На тихий оклик: «Можно к тебе?» внутри, судя по звукам, кто-то с резким выдохом шарахнулся, а потом затих и всхлипнул…
Втиснувшись в палатку, Коля Боков обнаружил Герасима лежащим на боку в напряженной позе, с вытаращенными глазами и искаженным лицом. Левой рукой Герасим словно бы отгораживался от вошедших и при этом дрожал крупной дрожью.
На прямой вопрос: «Что случилось?» он был не в состоянии ответить. Коле Бокову пришлось остаться с ним в палатке, послав Люду за Володей и за порцией напитков, которыми в экспедициях снимаются болезненные состояния. Вообще-то, бросить дежурство на раскопе было действием чрезвычайным, и совершившему подобное грозили не менее чрезвычайные меры дисциплинарного воздействия. Но тут уж сразу было видно: происшествие, толкнувшее Герасима бежать с боевого поста, тоже было из разряда чрезвычайных.
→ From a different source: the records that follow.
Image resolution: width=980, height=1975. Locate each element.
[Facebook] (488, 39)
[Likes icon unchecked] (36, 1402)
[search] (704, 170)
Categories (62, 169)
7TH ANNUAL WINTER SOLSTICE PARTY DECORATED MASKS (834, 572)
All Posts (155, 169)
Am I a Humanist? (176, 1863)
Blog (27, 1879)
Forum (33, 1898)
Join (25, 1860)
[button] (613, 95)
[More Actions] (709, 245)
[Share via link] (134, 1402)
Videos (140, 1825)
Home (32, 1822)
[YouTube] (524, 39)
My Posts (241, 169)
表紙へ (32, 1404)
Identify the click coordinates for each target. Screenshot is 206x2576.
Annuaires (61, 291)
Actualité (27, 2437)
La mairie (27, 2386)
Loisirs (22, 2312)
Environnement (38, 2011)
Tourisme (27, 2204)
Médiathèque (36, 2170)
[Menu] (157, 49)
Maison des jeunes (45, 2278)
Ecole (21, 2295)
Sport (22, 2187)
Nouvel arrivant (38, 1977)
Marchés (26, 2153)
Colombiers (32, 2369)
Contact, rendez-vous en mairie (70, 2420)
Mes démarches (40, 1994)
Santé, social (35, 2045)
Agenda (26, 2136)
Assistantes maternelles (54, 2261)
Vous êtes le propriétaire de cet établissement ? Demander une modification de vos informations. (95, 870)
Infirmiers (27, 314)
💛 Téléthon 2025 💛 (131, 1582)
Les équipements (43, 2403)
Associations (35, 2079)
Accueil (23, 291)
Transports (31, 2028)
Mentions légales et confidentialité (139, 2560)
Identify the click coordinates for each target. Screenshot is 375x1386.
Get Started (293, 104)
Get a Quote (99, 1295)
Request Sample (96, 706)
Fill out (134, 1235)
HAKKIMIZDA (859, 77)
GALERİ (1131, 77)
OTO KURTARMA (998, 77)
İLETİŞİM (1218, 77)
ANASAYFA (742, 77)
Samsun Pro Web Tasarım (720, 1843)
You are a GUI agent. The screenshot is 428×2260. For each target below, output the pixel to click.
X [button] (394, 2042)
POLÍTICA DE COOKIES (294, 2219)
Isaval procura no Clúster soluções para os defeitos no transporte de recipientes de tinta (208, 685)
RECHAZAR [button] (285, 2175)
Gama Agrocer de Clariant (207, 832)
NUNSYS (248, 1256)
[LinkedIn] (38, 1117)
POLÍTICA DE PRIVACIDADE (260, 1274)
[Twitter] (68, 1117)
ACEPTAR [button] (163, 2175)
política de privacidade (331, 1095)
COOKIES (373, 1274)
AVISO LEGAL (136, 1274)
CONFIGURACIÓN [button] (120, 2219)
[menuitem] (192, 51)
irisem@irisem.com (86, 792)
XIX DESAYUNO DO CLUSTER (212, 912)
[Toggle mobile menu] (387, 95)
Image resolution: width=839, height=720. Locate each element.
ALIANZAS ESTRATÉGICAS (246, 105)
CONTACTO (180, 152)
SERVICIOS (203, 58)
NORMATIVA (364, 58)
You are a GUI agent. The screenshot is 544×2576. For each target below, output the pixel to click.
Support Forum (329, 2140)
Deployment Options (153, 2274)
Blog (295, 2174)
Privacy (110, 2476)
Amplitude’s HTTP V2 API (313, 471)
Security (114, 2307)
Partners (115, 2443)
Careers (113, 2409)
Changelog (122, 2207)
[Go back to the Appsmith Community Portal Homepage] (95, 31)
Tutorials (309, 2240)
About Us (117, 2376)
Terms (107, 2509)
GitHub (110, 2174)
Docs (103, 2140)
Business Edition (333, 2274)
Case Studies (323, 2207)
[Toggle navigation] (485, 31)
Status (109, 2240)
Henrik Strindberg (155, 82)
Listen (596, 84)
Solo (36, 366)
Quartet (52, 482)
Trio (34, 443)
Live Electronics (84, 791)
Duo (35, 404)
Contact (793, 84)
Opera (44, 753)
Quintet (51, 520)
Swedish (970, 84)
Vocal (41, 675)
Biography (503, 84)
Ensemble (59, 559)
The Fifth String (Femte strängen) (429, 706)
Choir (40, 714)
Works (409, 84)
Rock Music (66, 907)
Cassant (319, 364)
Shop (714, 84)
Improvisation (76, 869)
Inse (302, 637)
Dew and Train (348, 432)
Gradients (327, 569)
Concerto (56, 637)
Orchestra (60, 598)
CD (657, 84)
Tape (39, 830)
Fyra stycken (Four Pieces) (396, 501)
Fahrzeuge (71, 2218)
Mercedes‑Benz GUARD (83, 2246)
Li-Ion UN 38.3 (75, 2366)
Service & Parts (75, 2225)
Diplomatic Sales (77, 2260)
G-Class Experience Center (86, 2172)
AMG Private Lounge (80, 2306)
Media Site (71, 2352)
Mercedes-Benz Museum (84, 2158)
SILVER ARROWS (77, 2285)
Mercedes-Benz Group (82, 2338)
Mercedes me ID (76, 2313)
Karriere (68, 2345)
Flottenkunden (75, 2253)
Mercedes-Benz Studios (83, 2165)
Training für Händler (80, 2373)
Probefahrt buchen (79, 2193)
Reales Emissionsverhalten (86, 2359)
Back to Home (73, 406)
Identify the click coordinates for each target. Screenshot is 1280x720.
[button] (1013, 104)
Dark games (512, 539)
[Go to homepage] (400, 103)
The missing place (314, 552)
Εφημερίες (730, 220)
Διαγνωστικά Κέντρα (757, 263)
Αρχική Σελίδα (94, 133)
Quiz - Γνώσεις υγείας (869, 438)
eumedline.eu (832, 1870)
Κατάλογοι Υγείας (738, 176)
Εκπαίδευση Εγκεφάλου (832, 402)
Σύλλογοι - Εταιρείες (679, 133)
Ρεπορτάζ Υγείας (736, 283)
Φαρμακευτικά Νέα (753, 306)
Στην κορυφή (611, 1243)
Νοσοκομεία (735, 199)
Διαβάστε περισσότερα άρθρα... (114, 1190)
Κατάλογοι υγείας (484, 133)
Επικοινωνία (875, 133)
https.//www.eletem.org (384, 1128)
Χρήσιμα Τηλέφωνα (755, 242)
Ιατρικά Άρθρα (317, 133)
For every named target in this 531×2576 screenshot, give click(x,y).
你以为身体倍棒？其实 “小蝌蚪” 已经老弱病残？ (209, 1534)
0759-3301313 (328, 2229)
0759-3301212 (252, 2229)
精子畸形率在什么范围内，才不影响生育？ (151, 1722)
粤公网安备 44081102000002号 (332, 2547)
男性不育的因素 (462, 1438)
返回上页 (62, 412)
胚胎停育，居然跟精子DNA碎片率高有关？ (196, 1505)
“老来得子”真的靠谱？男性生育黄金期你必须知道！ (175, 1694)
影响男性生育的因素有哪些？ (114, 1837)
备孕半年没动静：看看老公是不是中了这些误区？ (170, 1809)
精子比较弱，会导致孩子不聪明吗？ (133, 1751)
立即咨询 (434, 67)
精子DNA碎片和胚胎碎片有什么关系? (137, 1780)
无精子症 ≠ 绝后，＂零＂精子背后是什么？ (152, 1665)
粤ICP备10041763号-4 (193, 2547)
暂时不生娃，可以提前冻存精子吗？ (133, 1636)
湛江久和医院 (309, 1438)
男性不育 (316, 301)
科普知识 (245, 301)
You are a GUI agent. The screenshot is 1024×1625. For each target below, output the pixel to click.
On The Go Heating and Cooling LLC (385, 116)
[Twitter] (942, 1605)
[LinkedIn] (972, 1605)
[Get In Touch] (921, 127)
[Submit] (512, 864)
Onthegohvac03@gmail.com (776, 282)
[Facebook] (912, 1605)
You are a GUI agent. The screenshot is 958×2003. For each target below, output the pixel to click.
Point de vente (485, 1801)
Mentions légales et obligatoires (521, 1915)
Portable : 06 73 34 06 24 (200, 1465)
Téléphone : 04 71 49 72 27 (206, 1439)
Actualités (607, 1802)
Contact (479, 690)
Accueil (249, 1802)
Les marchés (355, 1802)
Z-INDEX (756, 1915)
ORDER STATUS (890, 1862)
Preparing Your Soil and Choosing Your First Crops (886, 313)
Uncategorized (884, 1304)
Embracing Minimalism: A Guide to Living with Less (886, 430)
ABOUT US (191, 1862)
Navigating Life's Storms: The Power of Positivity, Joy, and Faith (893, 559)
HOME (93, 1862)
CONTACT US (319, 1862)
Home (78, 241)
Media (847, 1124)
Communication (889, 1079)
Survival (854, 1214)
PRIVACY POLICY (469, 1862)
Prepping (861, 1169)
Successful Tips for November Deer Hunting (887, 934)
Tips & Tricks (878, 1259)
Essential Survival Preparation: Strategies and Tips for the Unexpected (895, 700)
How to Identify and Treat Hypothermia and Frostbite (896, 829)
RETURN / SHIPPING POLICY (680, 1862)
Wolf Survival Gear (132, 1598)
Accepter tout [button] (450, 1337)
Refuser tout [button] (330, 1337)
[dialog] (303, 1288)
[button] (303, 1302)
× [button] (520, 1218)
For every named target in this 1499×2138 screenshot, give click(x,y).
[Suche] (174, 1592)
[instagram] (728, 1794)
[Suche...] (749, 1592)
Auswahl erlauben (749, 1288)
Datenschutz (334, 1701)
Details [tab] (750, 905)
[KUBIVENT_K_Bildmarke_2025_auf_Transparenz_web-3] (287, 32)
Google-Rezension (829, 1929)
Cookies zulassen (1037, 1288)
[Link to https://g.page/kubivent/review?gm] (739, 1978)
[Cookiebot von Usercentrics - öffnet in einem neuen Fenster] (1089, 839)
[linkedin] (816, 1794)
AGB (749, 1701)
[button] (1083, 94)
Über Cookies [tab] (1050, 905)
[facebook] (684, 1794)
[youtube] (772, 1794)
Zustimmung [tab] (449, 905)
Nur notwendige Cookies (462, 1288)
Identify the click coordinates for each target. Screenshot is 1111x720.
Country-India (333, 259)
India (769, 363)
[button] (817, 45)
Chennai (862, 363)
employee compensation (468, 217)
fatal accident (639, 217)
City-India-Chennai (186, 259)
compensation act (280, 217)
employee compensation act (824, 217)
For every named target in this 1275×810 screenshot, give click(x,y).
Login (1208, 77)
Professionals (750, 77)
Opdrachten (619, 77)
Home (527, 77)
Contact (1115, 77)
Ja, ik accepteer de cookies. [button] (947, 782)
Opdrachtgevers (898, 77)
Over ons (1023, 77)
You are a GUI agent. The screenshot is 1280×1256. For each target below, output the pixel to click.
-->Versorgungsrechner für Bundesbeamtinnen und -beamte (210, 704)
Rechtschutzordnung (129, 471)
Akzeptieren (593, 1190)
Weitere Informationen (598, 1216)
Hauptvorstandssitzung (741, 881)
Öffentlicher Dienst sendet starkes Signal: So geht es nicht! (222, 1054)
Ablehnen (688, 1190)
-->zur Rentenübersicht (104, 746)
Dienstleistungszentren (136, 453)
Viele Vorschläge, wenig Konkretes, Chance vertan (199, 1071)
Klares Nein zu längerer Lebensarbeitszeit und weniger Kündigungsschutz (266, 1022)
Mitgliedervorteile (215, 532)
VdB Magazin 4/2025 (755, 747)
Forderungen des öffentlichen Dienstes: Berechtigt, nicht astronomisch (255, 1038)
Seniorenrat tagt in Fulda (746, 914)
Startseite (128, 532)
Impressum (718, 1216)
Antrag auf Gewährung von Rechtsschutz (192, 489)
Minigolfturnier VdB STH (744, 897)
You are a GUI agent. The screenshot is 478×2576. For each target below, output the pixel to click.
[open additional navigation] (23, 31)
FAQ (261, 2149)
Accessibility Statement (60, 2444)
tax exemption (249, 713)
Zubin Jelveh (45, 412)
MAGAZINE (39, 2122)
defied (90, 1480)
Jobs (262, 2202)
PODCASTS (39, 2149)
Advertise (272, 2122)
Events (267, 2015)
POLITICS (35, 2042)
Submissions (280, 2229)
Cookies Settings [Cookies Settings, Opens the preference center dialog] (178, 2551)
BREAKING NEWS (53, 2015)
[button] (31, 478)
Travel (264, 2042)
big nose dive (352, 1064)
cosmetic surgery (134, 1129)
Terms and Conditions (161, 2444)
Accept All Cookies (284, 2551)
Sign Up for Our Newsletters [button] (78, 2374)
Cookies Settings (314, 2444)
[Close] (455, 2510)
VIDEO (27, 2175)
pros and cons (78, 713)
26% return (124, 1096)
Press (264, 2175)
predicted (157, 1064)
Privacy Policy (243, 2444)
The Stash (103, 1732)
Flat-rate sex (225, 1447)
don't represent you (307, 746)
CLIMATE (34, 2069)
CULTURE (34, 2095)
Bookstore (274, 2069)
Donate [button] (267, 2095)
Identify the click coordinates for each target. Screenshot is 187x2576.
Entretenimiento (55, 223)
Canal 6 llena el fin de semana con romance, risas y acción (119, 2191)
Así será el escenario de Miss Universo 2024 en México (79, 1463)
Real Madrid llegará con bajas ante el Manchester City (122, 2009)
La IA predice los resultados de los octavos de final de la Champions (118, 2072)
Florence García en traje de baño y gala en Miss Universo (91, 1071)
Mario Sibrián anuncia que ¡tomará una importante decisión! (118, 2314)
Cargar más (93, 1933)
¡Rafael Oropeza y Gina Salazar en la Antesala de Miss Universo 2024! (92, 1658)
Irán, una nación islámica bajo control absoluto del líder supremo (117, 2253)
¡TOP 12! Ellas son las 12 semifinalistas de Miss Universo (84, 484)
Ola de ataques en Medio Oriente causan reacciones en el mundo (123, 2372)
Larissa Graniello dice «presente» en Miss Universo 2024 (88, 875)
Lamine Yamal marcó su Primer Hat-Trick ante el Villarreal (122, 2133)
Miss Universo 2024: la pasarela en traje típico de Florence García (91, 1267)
Прошло не меньше получаса тихих разговоров, обязательств разобраться, обещаний все понять, а главное — постоянного подливания в кружку, прежде чем Герасим перестал трястись и был способен что-то говорить.
Начал он, впрочем, с заявления, что ничего рассказывать не будет, а сразу же уедет в Ленинград.
— Все равно вы не поверите… — твердил он, уставясь в кружку, и физиономия у него снова и снова перекашивалась.
Потребовалось обещание сразу же закинуть на аэродром, но чтобы он все-таки рассказал, не оставлял в неведении.
— Нам же всем тут оставаться, ты ж подумай…
Герасим явно метался между страхом и товарищескими чувствами. Особенно он заинтересовался перспективой уехать до Абакана экспедиционной машиной и получить билет из брони через покровителей экспедиции.
Рассказ его был… Впрочем, судите сами.
С вечера Герасим обревизовал свою палатку — огромная шестиместка. В задней части — жилой полог со спальником. При входе свален инвентарь.
Потом он развел огонь в очаге, между трех огромных камней, и стал кипятить чай.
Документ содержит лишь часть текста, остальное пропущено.